[Start EXERCISE INPUT]

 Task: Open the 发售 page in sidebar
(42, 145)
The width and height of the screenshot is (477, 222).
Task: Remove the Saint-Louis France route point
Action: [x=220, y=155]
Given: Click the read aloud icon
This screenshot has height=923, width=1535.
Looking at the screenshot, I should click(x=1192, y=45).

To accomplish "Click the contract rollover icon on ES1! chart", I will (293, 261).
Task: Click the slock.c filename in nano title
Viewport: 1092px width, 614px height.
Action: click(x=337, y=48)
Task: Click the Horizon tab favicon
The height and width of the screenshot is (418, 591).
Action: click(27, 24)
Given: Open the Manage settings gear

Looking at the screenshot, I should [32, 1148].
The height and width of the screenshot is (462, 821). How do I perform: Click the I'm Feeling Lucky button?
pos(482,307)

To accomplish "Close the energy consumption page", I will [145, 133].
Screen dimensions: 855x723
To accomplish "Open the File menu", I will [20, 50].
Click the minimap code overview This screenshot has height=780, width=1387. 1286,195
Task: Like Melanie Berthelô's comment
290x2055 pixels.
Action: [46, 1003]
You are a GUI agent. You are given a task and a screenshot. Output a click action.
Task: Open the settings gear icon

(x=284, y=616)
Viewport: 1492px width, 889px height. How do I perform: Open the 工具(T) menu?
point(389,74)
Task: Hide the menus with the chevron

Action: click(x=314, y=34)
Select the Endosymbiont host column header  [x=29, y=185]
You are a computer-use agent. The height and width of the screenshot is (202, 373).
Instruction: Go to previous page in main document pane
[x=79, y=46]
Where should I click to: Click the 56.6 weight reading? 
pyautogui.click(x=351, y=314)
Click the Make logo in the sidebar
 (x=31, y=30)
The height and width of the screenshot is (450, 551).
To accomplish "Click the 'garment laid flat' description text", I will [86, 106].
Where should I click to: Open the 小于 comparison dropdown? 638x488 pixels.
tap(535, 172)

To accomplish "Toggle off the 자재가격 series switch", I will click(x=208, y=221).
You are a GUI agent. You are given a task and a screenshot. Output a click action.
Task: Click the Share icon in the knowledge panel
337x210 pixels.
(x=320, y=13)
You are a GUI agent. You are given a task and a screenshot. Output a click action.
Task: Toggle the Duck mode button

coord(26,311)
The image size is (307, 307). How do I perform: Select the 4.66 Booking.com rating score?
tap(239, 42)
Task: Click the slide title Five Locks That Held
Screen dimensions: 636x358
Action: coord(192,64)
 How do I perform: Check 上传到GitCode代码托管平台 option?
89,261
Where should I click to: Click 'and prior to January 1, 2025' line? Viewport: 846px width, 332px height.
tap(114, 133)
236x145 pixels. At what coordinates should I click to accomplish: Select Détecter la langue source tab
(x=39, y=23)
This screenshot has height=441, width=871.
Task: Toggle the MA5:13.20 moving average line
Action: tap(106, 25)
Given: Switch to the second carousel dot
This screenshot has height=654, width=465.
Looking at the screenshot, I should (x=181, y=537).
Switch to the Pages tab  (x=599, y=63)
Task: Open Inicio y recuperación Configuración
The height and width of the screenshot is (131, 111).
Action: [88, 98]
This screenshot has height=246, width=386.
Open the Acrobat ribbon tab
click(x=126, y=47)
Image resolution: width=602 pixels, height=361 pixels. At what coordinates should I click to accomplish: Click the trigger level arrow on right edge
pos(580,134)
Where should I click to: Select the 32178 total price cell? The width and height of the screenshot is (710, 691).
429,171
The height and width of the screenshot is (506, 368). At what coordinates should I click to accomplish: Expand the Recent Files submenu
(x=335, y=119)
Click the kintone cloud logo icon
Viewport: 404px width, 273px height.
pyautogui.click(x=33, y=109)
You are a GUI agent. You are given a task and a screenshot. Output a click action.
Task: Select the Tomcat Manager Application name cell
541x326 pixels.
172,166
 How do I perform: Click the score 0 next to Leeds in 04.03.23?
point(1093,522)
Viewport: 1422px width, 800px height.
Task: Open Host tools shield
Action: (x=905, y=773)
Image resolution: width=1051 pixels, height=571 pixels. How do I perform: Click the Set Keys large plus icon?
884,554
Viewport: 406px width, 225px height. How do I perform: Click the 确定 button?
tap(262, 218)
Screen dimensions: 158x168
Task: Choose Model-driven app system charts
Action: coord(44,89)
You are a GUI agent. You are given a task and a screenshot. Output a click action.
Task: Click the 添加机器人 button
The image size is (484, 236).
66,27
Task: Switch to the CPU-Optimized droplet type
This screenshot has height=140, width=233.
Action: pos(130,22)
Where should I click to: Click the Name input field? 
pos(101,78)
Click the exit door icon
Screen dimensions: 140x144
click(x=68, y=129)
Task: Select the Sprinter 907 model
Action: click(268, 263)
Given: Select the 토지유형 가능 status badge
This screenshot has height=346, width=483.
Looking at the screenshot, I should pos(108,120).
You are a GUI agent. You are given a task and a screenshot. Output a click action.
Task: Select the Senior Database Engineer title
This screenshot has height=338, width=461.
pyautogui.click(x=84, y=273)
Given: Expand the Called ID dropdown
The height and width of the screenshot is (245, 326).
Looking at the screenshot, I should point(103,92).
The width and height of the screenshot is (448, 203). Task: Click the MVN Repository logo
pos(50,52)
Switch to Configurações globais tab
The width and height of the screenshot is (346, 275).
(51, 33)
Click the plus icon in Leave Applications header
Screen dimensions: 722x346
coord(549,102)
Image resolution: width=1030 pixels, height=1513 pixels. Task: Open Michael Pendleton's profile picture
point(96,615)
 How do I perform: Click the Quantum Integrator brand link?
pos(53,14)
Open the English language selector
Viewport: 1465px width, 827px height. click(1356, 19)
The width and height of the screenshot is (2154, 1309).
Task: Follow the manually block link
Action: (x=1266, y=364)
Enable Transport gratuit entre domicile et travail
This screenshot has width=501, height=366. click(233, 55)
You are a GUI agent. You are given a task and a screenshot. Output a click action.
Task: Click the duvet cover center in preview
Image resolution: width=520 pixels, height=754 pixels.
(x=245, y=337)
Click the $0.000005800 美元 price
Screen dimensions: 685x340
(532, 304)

[End EXERCISE INPUT]

WRITTEN REQUEST:
Rewrite everything from the start of the data down to the line containing "will [145, 133]." as a Markdown table with the columns Row and Line. Put one line in each row with its number, and leave out blank lines.

FULL SOLUTION:
| Row | Line |
|---|---|
| 1 |  Task: Open the 发售 page in sidebar |
| 2 | (42, 145) |
| 3 | The width and height of the screenshot is (477, 222). |
| 4 | Task: Remove the Saint-Louis France route point |
| 5 | Action: [x=220, y=155] |
| 6 | Given: Click the read aloud icon |
| 7 | This screenshot has height=923, width=1535. |
| 8 | Looking at the screenshot, I should click(x=1192, y=45). |
| 9 | To accomplish "Click the contract rollover icon on ES1! chart", I will (293, 261). |
| 10 | Task: Click the slock.c filename in nano title |
| 11 | Viewport: 1092px width, 614px height. |
| 12 | Action: click(x=337, y=48) |
| 13 | Task: Click the Horizon tab favicon |
| 14 | The height and width of the screenshot is (418, 591). |
| 15 | Action: click(27, 24) |
| 16 | Given: Open the Manage settings gear |
| 17 | Looking at the screenshot, I should [32, 1148]. |
| 18 | The height and width of the screenshot is (462, 821). How do I perform: Click the I'm Feeling Lucky button? |
| 19 | pos(482,307) |
| 20 | To accomplish "Close the energy consumption page", I will [145, 133]. |